**WORK REQUEST**
From the data, return each line holding the word "série".

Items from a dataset
========================================
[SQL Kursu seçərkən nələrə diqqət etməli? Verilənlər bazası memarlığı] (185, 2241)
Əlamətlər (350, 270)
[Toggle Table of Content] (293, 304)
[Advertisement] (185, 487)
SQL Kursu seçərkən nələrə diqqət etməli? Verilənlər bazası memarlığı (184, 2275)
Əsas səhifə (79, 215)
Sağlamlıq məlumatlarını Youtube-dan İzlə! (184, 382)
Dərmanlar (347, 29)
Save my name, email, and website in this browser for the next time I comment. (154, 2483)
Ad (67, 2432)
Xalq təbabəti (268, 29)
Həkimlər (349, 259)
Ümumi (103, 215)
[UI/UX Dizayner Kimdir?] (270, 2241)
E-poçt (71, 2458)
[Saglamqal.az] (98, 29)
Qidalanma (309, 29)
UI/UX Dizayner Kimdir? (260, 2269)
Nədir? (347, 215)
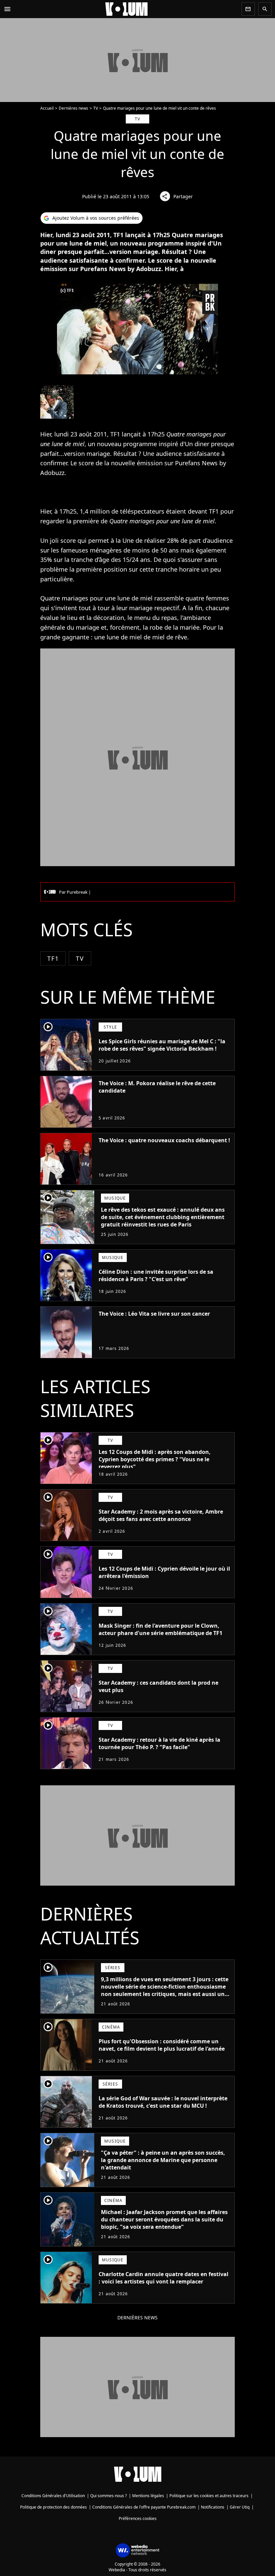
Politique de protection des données (53, 2507)
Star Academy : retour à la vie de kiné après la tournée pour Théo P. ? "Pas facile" (159, 1743)
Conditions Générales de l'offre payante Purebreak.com (144, 2507)
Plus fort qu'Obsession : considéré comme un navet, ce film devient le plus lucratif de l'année (162, 2045)
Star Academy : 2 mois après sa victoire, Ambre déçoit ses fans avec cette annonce (161, 1515)
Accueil (47, 108)
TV (95, 108)
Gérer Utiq (240, 2507)
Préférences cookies (138, 2518)
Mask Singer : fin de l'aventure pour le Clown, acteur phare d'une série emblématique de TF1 (160, 1629)
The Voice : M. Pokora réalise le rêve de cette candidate (157, 1087)
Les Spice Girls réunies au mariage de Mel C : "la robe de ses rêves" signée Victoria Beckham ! (162, 1045)
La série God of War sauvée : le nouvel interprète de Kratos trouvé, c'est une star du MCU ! (163, 2102)
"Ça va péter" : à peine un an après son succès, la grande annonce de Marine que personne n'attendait (163, 2160)
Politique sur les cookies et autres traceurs (209, 2496)
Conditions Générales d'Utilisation (53, 2496)
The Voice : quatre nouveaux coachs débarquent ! (164, 1140)
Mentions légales (148, 2496)
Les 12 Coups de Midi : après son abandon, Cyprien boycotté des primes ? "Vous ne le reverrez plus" (155, 1459)
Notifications (212, 2507)
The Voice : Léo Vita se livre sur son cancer (154, 1313)
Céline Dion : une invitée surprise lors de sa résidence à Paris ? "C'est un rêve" (156, 1275)
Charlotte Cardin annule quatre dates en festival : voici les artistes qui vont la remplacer (163, 2277)
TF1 (53, 958)
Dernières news (73, 108)
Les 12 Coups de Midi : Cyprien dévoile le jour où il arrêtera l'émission (164, 1572)
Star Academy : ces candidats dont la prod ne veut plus (158, 1686)
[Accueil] (126, 9)
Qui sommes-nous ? (108, 2496)
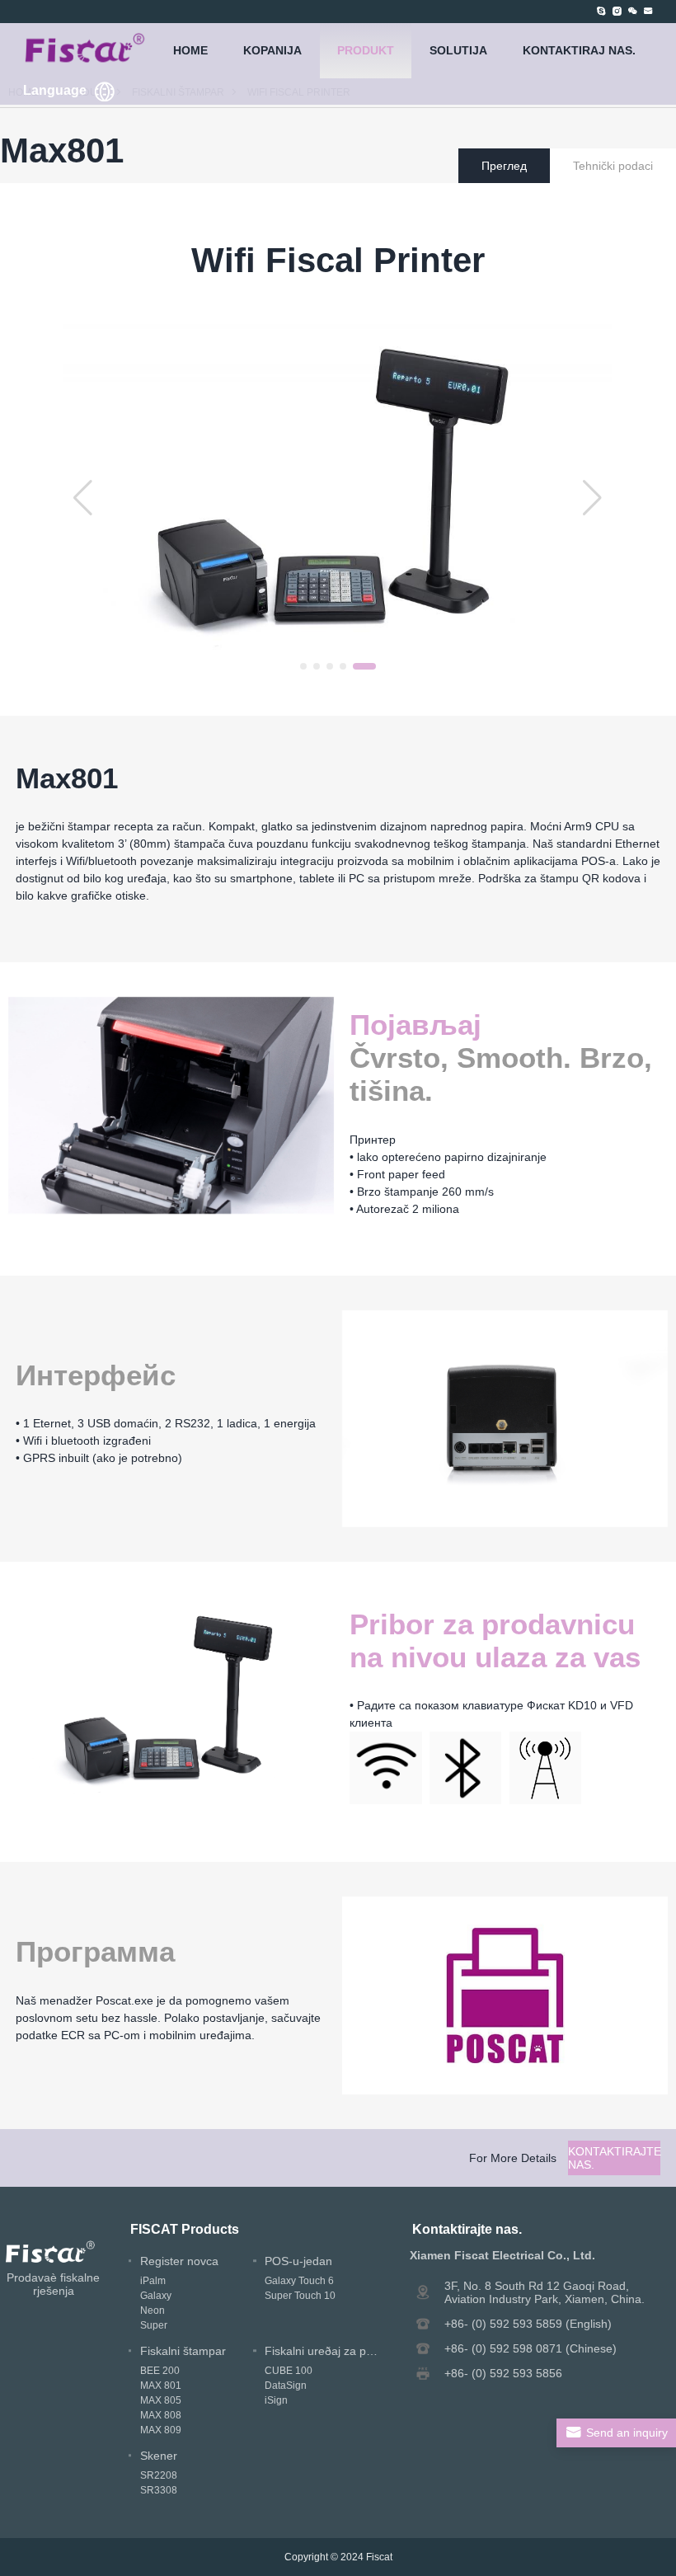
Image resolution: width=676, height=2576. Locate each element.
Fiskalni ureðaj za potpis (328, 2350)
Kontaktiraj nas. (579, 50)
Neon (152, 2310)
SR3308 (158, 2490)
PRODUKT (365, 50)
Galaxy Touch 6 (299, 2281)
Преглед (504, 165)
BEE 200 (160, 2370)
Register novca (179, 2261)
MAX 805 (160, 2400)
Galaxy (155, 2295)
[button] (311, 666)
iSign (276, 2400)
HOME (190, 50)
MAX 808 (160, 2415)
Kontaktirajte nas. (614, 2158)
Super (153, 2325)
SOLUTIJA (458, 50)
========================================
**RESULT OF THE EXERCISE**
Mask Singer : fin de l'aventure pour le Clown, acteur phare d'une série emblématique de TF1 (160, 1629)
La série God of War sauvée : le nouvel interprète de Kratos trouvé, c'est une star du MCU ! (163, 2102)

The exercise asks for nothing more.